Fact Sheet Collects Resources on Protecting Workers During Disaster Response
The National Institute of Environmental Health Sciences’ (NIEHS) Worker Training Program (WTP) has published a fact sheet (PDF) outlining the program’s participation in disaster response and recovery over its 30-year history. WTP supports response efforts related to natural and manmade disasters and public health emergencies by providing grant funding to nonprofit organizations that develop health and safety training resources. The fact sheet collects links to training tools and other resources intended to help occupational and environmental health and safety professionals and others ensure the safety and health of workers in the aftermath of disasters.
Since WTP’s establishment under the Superfund Amendments and Reauthorization Act of 1986, originally for the purpose of training workers involved in activities related to hazardous materials and waste, more than four million emergency response and hazardous waste cleanup workers have received training from programs funded by WTP. The new fact sheet summarizes WTP’s involvement in responding to major disasters such as the COVID-19 pandemic; the 2014 Ebola virus outbreak; hurricanes Harvey, Irma, Maria, Sandy, Katrina, and Rita; the Deepwater Horizon oil spill; the Japan and Haiti earthquakes of 2011 and 2010, respectively; and the September 11, 2001, terrorist attacks.

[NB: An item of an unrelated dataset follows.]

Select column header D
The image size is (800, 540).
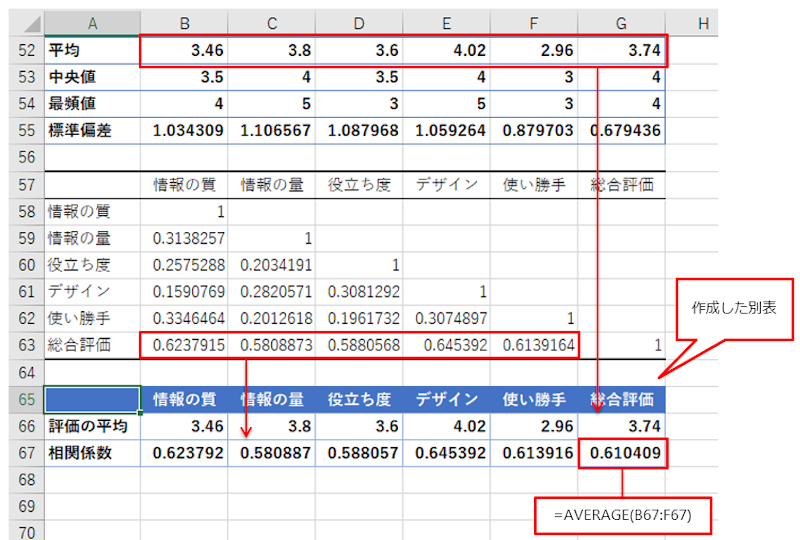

Through WTP, NIEHS provides technical support for developing site-specific health and safety training, training for target worker populations, training regarding mental health and stress, and other assistance in the form of respirator fit testing and distributing personal protective equipment. WTP’s National Clearinghouse for Worker Safety and Health Training also develops and maintains training resources for disasters and public health emergencies.